**PASSAGE PROVIDED:**
◇ ◇ ◇ ◇
Free to Be… You and Me

Marlo Thomas and Friends

1972: Arista ARCD-8325

  1. Free to Be…You and Me

    The New Seekers

  2. Boy Meets Girl

    Mel Brooks & Marlo Thomas

  3. When We Grow Up

    Diana Ross

  4. Don’t Dress Your Cat in an Apron

    Billy De Wolfe

  5. Parents Are People

    Harry Belafonte & Marlo Thomas

  6. Housework

    Carol Channing

  7. Helping

    Tom Smothers

  8. Ladies First

    Marlo Thomas

  9. Dudley Pippin and the Principal

    Billly De Wolfe, Bobby Morse, & Marlo Thomas

  10. It’s All Right to Cry

    Rosey Grief

  11. Sisters and Brothers

    Sisters and Brothers

  12. My Dog Is a Plumber

    Dick Cavett

  13. William’s Doll

    Alan Alda & Marlo Thomas

  14. Atalanta

    Alan Alda & Marlo Thomas

  15. Grandma

    Diana Sands

  16. Girl Land

    Jack Cassidy & Shirley Jones

  17. Dudley Pippin and His No-Friend

    Bobby Morse& Marlo Thomas

  18. Glad to Have a Friend like You

    Marlo Thomas

  19. Free to Be…You and Me (reprise)

    The New Seekers

I first heard this in probably 1973 or 1974 (my home town was always a little behind the times), at the home of a local Methodist pastor and his wife, and I have always had a copy at hand in one form or another since then because I truly do love this album and what it stands for.

I wish I could be as enthusiastic about the film itself, but it was an uneven affair that doesn’t translate well from its original context. I watched it once in the late 1990s and had to concede that its impact was a thing of the past, MY past anyway, the bulk of the video playing awkwardly at best to my jaded adult eyes. The CD doesn’t suffer in this way, not at all: I still love all of it—and in new ways as I continue to live and develop.
◇ ◇ ◇ ◇
**DATA PROVIDED:**

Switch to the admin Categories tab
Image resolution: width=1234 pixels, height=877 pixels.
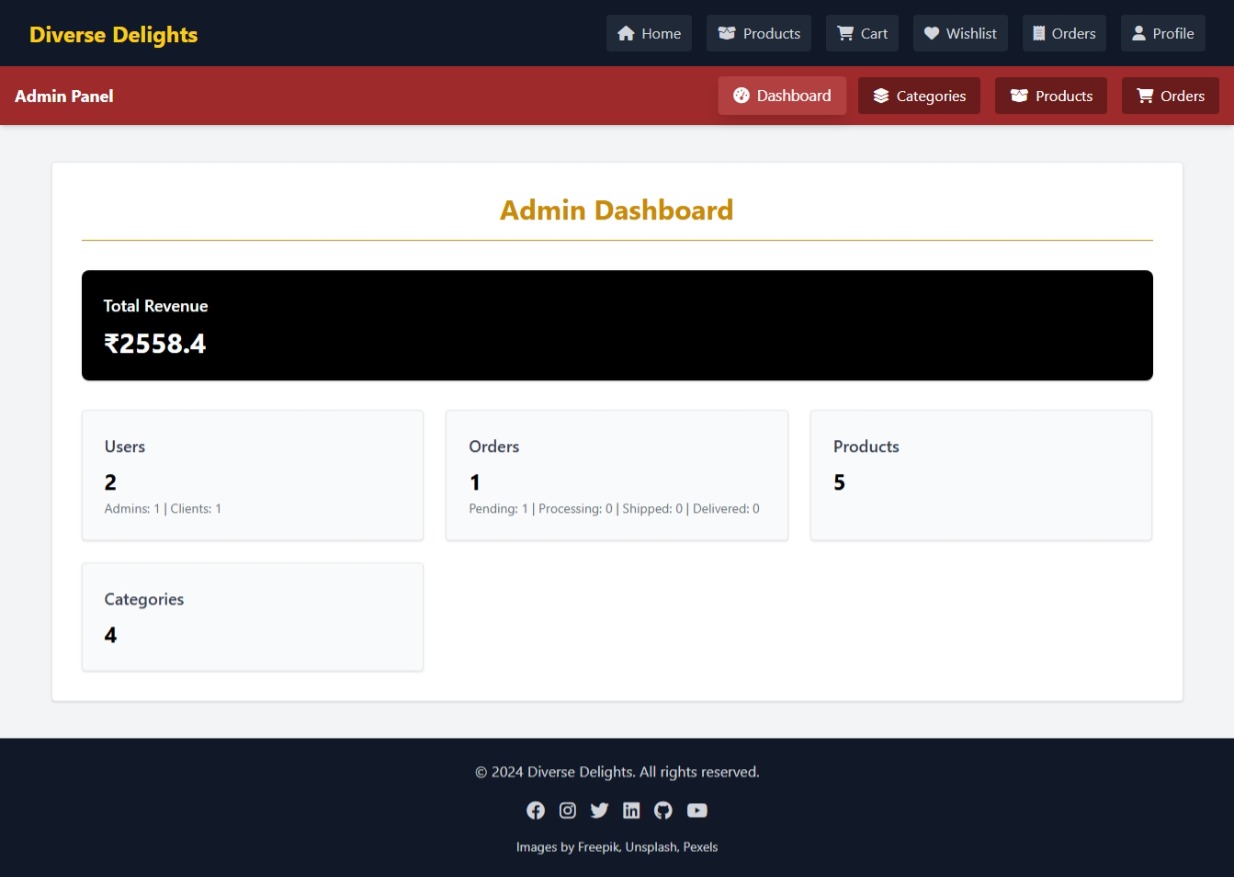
◇ ◇ ◇ ◇
**WHAT THIS TASK INVOLVES:** Reproduce the album review word for word, from "17. Dudley Pippin" up to and including "and Me (reprise)". The material is unrelated to the album review.

**FULL OUTPUT:**
17. Dudley Pippin and His No-Friend

    Bobby Morse& Marlo Thomas

  18. Glad to Have a Friend like You

    Marlo Thomas

  19. Free to Be…You and Me (reprise)